Melissa actually mentions the job hopping, and makes a good point:
I’m not sure what the industry-wide solution is. I’m not sure whether companies that lack junior devs are unbalanced or smart. The reality is that most software developers don’t stay one place very long, so maybe it doesn’t make sense to invest a lot in training someone? Or maybe the industry should ask itself why people keep hopping jobs? Maybe it’s because a lot of them suck, or for a lot of us it’s the only way to advance our salary. I can either wait for a stupid, meaningless yearly “performance review” to bump me up 1% or take my resume and interview elsewhere and get 10% or more.
It’s not just a sign that an individual company is broken, it’s a sign the entire industry is broken.
Yep. If you weren’t on a track for your entire life (going to the “right” schools, then getting the “right” internship), even getting a foot in the door in the software industry feels more like a lottery than a job hunt.

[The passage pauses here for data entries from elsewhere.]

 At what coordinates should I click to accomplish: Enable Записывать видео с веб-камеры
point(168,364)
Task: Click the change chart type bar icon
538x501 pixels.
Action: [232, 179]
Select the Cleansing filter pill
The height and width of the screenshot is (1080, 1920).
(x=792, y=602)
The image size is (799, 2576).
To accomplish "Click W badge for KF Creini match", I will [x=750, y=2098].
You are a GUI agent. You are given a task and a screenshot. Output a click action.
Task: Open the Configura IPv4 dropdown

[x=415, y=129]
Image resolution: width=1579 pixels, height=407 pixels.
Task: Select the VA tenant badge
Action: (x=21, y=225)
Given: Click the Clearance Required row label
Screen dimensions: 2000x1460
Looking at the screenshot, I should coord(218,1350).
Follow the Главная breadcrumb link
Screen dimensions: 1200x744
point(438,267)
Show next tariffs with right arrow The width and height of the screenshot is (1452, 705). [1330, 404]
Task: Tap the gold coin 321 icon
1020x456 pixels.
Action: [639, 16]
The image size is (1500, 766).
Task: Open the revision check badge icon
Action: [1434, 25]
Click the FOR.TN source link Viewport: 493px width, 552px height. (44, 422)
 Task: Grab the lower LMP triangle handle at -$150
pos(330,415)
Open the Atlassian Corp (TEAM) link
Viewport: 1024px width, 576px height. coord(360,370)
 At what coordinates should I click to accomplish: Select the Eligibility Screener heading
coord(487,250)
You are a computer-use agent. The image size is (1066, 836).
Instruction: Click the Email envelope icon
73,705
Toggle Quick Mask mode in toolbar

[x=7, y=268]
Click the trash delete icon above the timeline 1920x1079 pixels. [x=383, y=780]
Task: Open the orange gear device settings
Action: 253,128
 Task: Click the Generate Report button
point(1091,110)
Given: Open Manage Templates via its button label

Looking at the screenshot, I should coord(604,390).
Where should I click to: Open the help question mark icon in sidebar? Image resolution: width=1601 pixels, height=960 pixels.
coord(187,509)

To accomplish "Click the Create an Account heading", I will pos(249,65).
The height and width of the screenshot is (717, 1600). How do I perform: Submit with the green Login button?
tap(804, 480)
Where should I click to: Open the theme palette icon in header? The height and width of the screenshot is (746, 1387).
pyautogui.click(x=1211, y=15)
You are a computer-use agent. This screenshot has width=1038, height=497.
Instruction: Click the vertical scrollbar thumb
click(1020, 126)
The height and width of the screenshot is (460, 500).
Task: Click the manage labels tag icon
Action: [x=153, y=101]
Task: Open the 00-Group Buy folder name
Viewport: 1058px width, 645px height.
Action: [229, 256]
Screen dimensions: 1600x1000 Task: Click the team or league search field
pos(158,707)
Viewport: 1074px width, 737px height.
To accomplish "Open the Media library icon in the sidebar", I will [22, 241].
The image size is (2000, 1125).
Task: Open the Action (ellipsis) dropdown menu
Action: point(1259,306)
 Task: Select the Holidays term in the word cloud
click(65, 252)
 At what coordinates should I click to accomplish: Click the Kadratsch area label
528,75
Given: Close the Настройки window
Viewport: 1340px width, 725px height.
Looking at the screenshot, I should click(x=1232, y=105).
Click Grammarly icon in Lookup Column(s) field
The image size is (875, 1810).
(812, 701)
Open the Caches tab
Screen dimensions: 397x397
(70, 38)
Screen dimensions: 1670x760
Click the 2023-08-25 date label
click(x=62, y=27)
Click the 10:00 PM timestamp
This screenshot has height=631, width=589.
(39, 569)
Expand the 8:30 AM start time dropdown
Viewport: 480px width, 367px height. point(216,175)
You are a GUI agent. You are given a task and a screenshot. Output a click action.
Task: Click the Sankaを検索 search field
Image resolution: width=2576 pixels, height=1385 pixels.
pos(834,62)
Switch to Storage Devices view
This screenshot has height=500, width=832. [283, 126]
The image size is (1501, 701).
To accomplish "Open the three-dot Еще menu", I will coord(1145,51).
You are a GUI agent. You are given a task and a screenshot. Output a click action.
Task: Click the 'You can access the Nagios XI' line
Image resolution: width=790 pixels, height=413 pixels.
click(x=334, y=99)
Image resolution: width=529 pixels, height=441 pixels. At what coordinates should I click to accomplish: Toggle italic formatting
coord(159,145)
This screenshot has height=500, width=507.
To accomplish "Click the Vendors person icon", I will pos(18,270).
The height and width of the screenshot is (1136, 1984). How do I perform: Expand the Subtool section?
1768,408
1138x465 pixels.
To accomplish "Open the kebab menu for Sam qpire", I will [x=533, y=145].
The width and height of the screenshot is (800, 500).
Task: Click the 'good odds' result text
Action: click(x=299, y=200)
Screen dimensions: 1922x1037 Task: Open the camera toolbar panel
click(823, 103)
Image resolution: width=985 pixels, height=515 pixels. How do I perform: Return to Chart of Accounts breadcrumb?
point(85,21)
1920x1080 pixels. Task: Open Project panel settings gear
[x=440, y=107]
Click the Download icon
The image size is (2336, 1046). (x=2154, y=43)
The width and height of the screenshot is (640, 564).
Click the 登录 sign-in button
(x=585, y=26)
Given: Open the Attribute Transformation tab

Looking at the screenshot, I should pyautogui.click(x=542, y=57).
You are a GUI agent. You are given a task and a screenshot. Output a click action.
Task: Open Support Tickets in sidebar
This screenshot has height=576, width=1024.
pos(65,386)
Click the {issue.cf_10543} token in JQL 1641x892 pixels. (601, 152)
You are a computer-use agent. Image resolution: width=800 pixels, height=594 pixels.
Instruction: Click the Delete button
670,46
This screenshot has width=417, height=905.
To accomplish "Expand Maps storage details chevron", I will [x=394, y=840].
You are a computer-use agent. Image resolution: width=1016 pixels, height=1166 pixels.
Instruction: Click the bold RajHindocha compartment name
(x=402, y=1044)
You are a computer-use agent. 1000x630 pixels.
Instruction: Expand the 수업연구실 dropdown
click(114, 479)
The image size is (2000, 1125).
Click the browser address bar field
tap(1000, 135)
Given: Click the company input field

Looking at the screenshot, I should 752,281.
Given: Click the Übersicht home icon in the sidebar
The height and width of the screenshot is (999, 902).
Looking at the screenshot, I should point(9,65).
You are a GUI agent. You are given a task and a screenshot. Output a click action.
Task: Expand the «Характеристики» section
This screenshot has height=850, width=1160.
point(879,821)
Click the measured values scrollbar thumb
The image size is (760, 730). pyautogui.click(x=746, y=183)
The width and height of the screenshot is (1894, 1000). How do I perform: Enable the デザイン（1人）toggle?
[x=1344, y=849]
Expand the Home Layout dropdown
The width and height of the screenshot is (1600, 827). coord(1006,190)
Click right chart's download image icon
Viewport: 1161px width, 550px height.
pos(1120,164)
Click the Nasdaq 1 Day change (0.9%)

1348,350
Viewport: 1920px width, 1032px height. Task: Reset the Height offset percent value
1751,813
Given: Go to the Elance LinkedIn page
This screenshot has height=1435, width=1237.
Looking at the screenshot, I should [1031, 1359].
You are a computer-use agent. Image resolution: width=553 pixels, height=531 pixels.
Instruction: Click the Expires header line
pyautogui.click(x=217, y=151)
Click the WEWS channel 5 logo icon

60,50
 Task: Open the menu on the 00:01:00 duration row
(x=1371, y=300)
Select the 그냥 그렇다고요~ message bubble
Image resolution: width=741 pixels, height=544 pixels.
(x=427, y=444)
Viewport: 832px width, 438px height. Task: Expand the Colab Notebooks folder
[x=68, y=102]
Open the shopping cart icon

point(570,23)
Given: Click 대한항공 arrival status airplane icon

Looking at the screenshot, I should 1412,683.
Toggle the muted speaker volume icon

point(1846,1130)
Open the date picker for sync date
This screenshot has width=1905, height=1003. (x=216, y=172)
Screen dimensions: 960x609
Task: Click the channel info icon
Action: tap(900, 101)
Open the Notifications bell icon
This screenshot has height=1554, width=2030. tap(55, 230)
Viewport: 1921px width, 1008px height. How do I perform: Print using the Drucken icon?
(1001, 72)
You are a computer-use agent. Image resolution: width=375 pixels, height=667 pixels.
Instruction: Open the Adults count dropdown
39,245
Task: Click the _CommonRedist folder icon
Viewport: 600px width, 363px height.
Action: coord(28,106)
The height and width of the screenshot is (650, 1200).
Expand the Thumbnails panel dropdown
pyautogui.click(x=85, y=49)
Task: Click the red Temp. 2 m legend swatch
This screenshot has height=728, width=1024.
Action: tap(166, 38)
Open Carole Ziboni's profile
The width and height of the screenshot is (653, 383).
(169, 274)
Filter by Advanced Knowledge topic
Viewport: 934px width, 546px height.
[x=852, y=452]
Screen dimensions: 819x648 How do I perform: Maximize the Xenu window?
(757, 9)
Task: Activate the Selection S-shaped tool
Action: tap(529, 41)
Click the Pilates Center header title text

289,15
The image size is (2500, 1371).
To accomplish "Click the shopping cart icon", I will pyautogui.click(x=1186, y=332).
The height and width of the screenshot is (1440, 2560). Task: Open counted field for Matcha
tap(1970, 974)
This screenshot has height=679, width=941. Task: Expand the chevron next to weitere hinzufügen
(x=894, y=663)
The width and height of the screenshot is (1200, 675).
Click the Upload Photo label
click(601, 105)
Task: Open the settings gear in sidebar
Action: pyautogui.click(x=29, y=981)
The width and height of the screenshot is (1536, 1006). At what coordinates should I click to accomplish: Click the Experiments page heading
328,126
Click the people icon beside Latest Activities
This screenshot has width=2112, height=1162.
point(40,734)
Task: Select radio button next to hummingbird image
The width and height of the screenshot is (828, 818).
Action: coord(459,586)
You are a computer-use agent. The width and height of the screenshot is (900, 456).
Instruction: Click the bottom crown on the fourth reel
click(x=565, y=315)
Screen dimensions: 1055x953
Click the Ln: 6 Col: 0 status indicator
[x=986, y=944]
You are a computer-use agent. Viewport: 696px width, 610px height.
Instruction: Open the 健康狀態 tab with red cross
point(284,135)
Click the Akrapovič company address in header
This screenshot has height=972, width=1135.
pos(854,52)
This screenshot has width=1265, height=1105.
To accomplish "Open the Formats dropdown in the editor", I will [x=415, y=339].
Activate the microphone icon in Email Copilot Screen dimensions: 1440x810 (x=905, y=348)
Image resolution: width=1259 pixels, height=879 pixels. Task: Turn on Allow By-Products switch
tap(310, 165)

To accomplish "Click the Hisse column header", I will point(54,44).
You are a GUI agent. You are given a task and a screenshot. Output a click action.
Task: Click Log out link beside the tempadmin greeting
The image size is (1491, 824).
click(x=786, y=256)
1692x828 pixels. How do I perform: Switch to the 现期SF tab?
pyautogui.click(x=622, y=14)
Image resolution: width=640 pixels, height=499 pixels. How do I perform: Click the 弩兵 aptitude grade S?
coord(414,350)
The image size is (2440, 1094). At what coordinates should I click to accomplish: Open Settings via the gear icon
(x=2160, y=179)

Jason Fried speaks Truth about the tech industry’s love affair with overwork over on Signal v. Noise. This has been a perennial issue in games (where terms like “crunch” and “death march” are used often), but is definitely happening in general software as well. It’s a demonstrably stupid and abusive idea with repeated studies showing it is, and yet it’s still prevalent. When an industry is attractive (like games, like the current 2.0 Dot Com gold rush), it’s easy for investors and management to adopt a “burn and churn” mentality about their workers.
Until about 7-8 months ago, I worked as a vendor for Microsoft (v-). It wasn’t a bad gig — the pay wasn’t amazing, but provided a nice opportunity to work on some interesting projects, and since I was a v-, had a certain amount of job stability (a- contractors are required to take off 100 days every year, which causes a lot of disruption in projects, but at this point has been established long enough that we’d work through it. Vendors did not have this restriction).
Apparently, Microsoft is planning to implement a required 6 month hiatus for vendors as well. I honestly don’t know if the upper management who made this decision is quite aware of just how much of the work is done by vendors. Optimistically, there is some grand plan as part of the upcoming restructuring (laying off 18,000 full time employees, plus apparently who knows how much external staff), which will allow the company to shift their culture and make this work. I’ve been known to occasionally be an idealist, but I’m not sure I can be optimistic enough to believe that.
My sincere sympathies for everyone getting laid off, and for my v- friends who will now need to navigate this new landscape.